The Spirt of Sailing
by Lucas Ayoub
Follow Lucas on Instagram: @lookatook
Half an hour ago, I fell 18ft onto the deck. Descending the newly installed mast steps after removing a old coaxial cable jamming the main’s halyard, the topmost step came off. Shit. As I fell the world slowed, I looked at the mast passing by and the step still in my hand, well I thought.. I don’t need this anymore, let go of it, crossed my arms and braced for impact.
Writing this aboard sailing yacht Amber Nectar crossing the Arabian Sea, the sail plan, navigate Cochin, India to the Med by way of several ports of call..first stop, an island long on my sights, Socotra. My name is Lucas and I grew up in Jackson Hole..in the winters I coach advanced skiing techniques while inbound guiding for Jackson Hole Mountain Sports School, the last days in the “office” saw me dropping Corbet’s on the daily and hiking Headwall. Now, here I am, staring at the endless blue.
A good friend once said after filming in the Darien Gap, the world is a small place…but in the biggest mountains, the greenest forests, and largest seas..it is endless.
Last June Tony & Karin wrote, “Hi Lucas, maybe you remember us, the yellow yacht you met in Malaysia”. We met three years ago this week in the northern Malay city of Terengannu, I had been hired to help navigate a catamaran down the South China Sea from Sattahip, Thailand to Singapore..the last chapter of nearly three years living in the Orient and no, I was not teaching english.
After receiving the invitation I immediately examined the charts to find, yes, the island of Socotra is en route! Replying I asked if they were interested in visiting this Yemeni island, they were surprised they had overlooked it but soon after looking it up, they were keen..I was locked in.
Originally the Stubbs asked whether I could join in Langkawi, Malaysia and sail through to Port Said, Egypt..but, with the understandable call of winter life we necessitated compromising to meet further along the route at the only public international marina in India, the Bolgatty Palace Resort..a beautiful relic of the old world first built in 1744, one of the oldest Dutch palaces outside Holland.
Arriving the evening of Sunday the 12th at Bolgatty Island after taking the train south from Bombay, I was warmly welcomed by Tony and Karin. They are happy to have me. Tony now 73 and Karin 69 with a litany of health issues, are still spry but they need the help. The days in Cochin were extremely busy, of the larger tasks: maintenance on the wind vane autopilot, installing mast steps to the spreader (for navigating Sudanese coral reefs *to be improved), new bearings for wind generator, and some structural wiring for the renovated “balcony” (the transom’s rail). Many more smaller tasks but time does add up quick when baking in the blazing sun and humidity..though I did bring a good hat.

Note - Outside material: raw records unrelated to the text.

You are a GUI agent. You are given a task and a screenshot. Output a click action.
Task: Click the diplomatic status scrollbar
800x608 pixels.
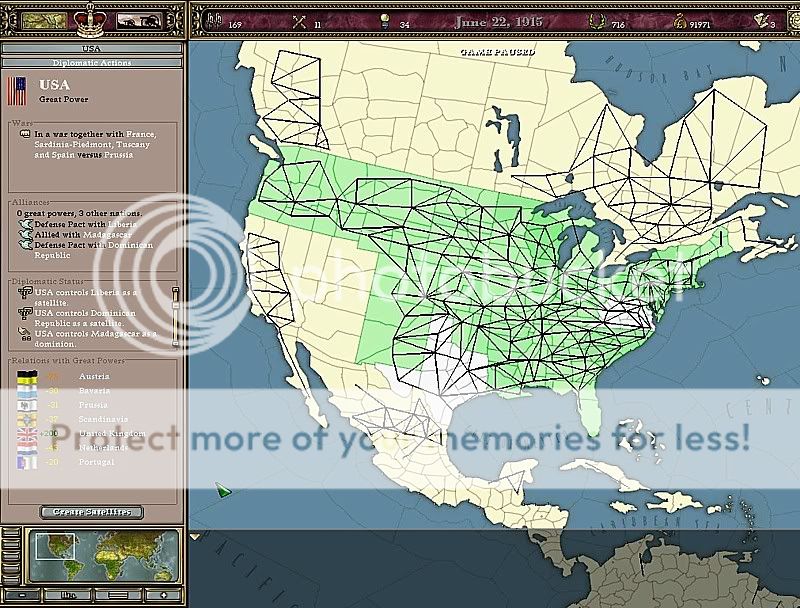(x=176, y=305)
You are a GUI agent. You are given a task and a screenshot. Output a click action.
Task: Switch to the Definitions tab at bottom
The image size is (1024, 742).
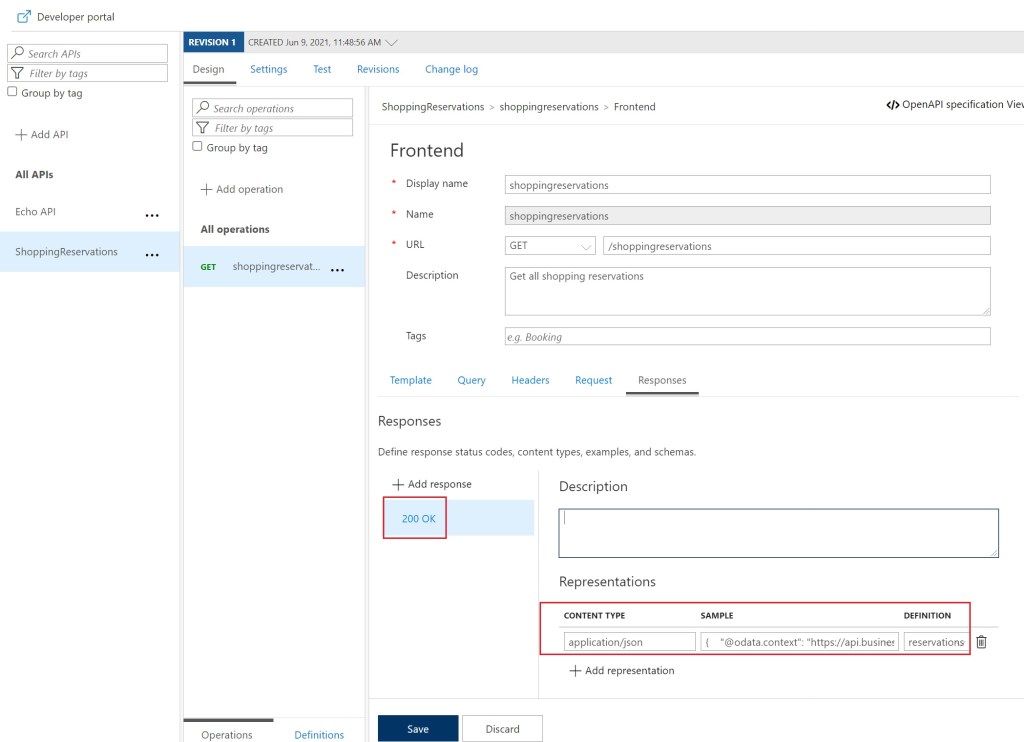pos(319,735)
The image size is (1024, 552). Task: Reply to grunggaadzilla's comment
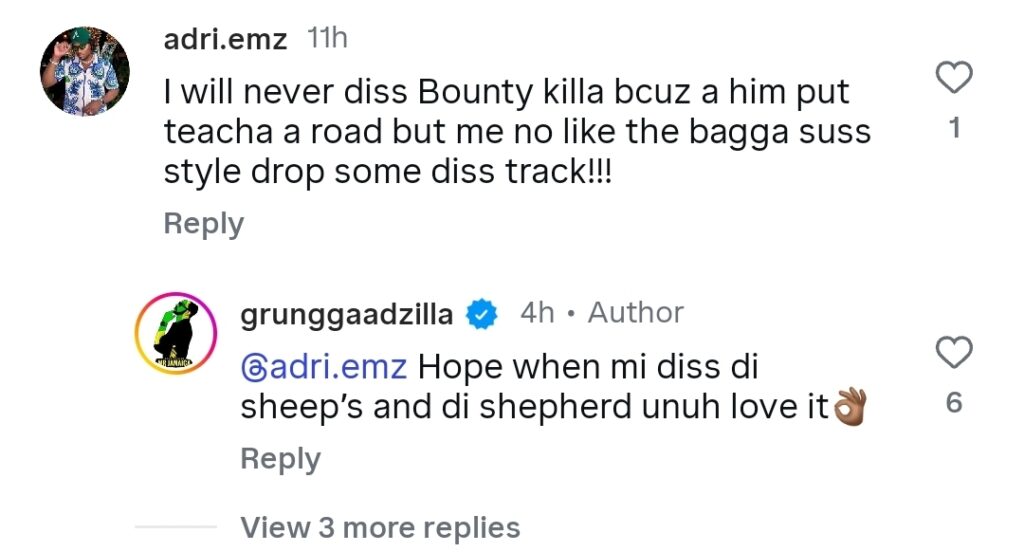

Tony of England set sail some 27 years ago solo from Plymouth, England. While sailing through the Canaries he met Karin of Holland and they have stayed together ever since. Together they have circumnavigated the world for nearly three decades living aboard this homely Sweden Comfort 34. Over the past couple of years they began realizing that little thing called time and its effects on age, and so 9 months ago they wrote me, and now..here we are..the last leg on their journey to the homeward waters of the Med.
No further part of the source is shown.